Every object has a 'script' property. Scripting in FreeCard, as in all of the other xCards, is very distributed. Short scripts are associated with each object. They are omposed of message handlers that react to events, and a message-passing hierarchy that manages the flow of the events. Example: a mouseUp handler in a button's script, an openCard handler in the card's script to set this screen upon entering it, an openStack handler to set things up when the stack is opened, etc.

Every object has a 'scriptingLanguage' property that allows the user to set the scriptingLanguage of the object's script one of the scriptingLanguages provided within FreeCard. More than half-a-dozen of them so far, including FreeScript (ours), HyperTalk (HC), MetaTalk (MC), Transcript (RR), JavaScript, JudoScript, Java and Python. The typical FreeCard user will mainly use FreeScript.

Web-savvy scenarios

Web developers will prefer the last four languages. Since the fileFormat/etc of FreeCard is XML, and because it supports JavaScript, it will be rather easy to save a FreeCard stack as the equivalent XHTML scripted in JavaScript. Java developers will favour Java, of course, as well as its cousin JudoScript. They can therefore use FC as a RAD environment for prototyping Java-based GUIs? and as an 'agile' environment for experimenting with new Java libs/etc.

FreeCard, via a Java Lib, will have an API to all of the protocols of the Internet. It will also have all of the source code necessary to support XML, XML-RPC (blogs, wikis, CMS, etc), Jabber (chats/IM}, and so on. FreeCard will even have its own DTD (custom markup language), and will support : RDF, XSL, the Semantic Web, Web Services, etc.

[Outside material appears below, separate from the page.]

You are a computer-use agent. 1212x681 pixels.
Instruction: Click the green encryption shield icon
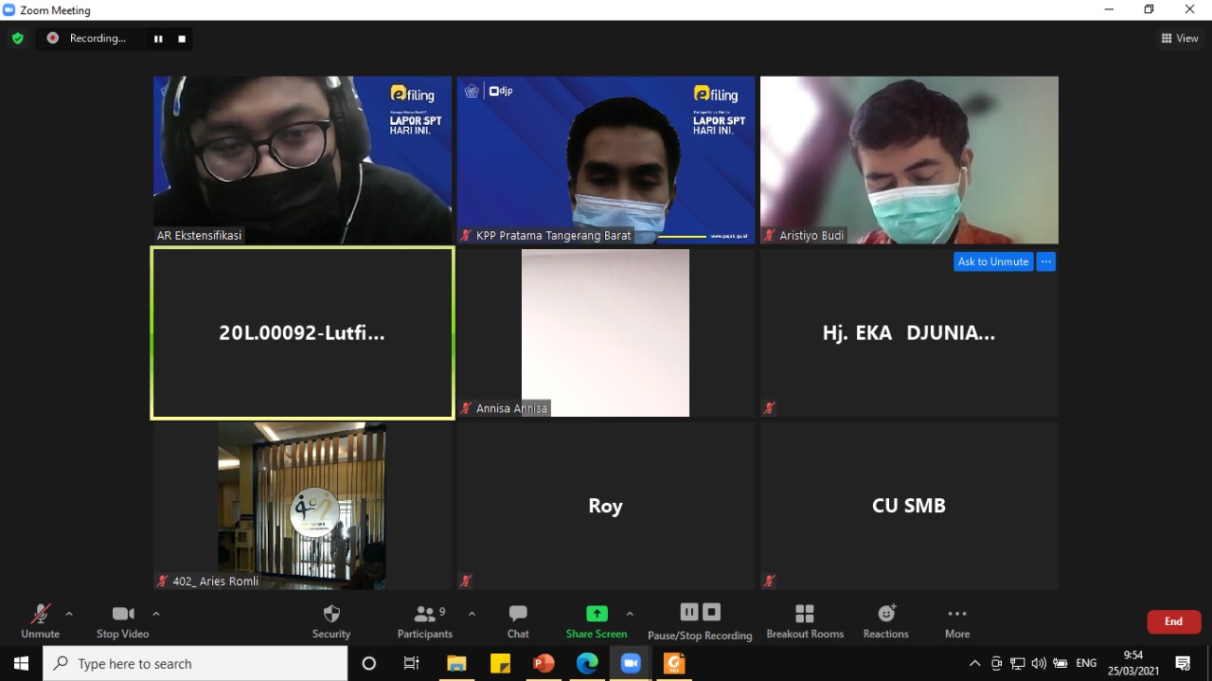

Secure communication via https, certificats, signatures, secure sockets, encryption, P2P? architecture. We have all of the Java libs necessary. Christian Fleury will hopefully help us with his understanding of secure telecommunications. He used to work for Zero Knowledge Inc, and he single-handedly crafted the Macintosh version of ZK's world-reknown "Freedom" software: state-of-the-art tamper-proof security for everything web-related.

Other scenarios

Telephony.

Digital Television.

Because FreeCard is a Java application, it can be used on the server-side, as well as the client-side, on most of the operating systems that are available today : Microsoft Windows, Mac OS X, Linux, UNIX, SPARC, etc. This allows multi-platform solutions to be deployed from one platform-independent codebase w/o using the Internet for networking.